Preheat oven 375 degrees. Form dough into two loaves. Place in greased bread pans. Cover and let rise until double in size, about 30 to 45 minutes.

Place in oven and bake for 45 minutes, until the loaves are hollow sounding and pulled away from the sides of the pans. Remove from pans, and run a square of butter over each hot loaf. Let cool on a rack or dishtowel.

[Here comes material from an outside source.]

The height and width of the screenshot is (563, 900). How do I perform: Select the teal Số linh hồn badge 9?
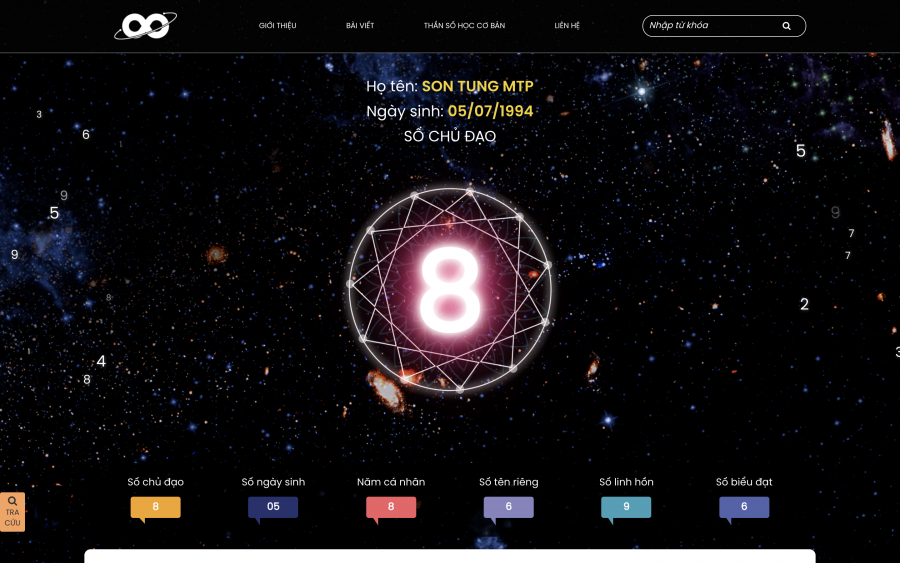click(x=626, y=507)
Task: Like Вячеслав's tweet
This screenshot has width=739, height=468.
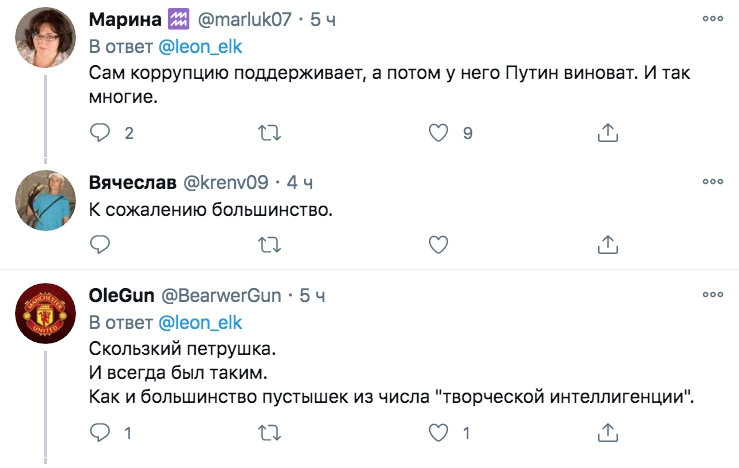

♥ Give away one loaf—anonymously! ♥




Wednesday, May 11, 2011

Recipe for Irish Porridge

Creamy Irish Oatmeal

Our mornings in Ireland started with unbelievably delicious oatmeal. It was like a dessert! The cook told me they use steel cut oats: whole grain groats (the inner portion of the oat kernel) which have been cut. They are nuttier and chewier than regular oatmeal, and as a result, they take a long time to cook. He starts making it the night before, pouring all the ingredients into a saucepan, which he covers and puts in the refrigerator so the milk can soften the shell of the oats.

Here's the secret recipe:

4 cups milk (not water)
1 cup steel cut oats
Dash of salt

In the morning, pull out saucepan, and heat up on the stove. Boil for 5 minutes, stirring to prevent sticking on the bottom. Remove from heat, and let sit for a couple of minutes. Stir in another 1- 1/2 cups milk, and serve with toppings. (Another cook said he dumps everything in a crock-pot and slow-cooks it all night.)

There were a few versions on the menu: Sweetie (topped with bananas, honey and cream) Nutty (topped with walnuts, brown sugar and butter) Hawaiian (topped with pineapple, brown sugar and coconut) and the Warmer (topped with Bushmills Irish Whiskey.)


The Irish may have their Troubles, but breakfast isn't one of them!